* _What the task asks_
Put the records from the line containing "View the Gents" through the line containing "Browse the 360bbs/" into a JSON list of strings, one string per line, leaving out blank lines.

* _Information provided_
####################
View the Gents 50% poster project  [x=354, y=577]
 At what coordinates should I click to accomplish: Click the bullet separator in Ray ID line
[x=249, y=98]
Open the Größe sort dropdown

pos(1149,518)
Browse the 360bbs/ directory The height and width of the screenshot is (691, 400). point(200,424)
####################
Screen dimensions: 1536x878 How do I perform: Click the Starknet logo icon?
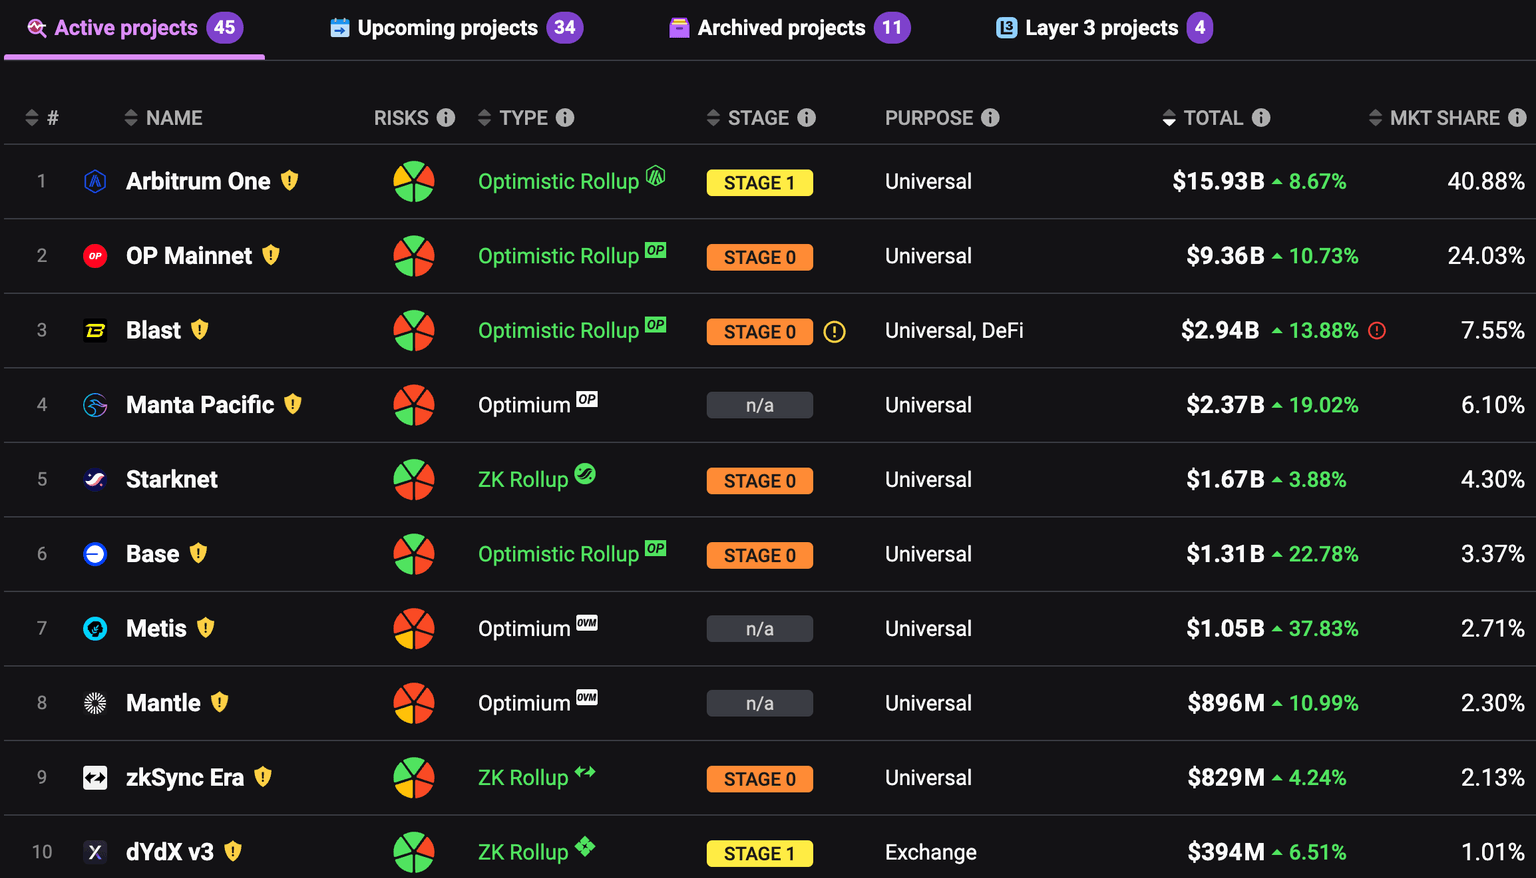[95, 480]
####################
* _Output of the exercise_
[
  "View the Gents 50% poster project  [x=354, y=577]",
  " At what coordinates should I click to accomplish: Click the bullet separator in Ray ID line",
  "[x=249, y=98]",
  "Open the Größe sort dropdown",
  "pos(1149,518)",
  "Browse the 360bbs/ directory The height and width of the screenshot is (691, 400). point(200,424)"
]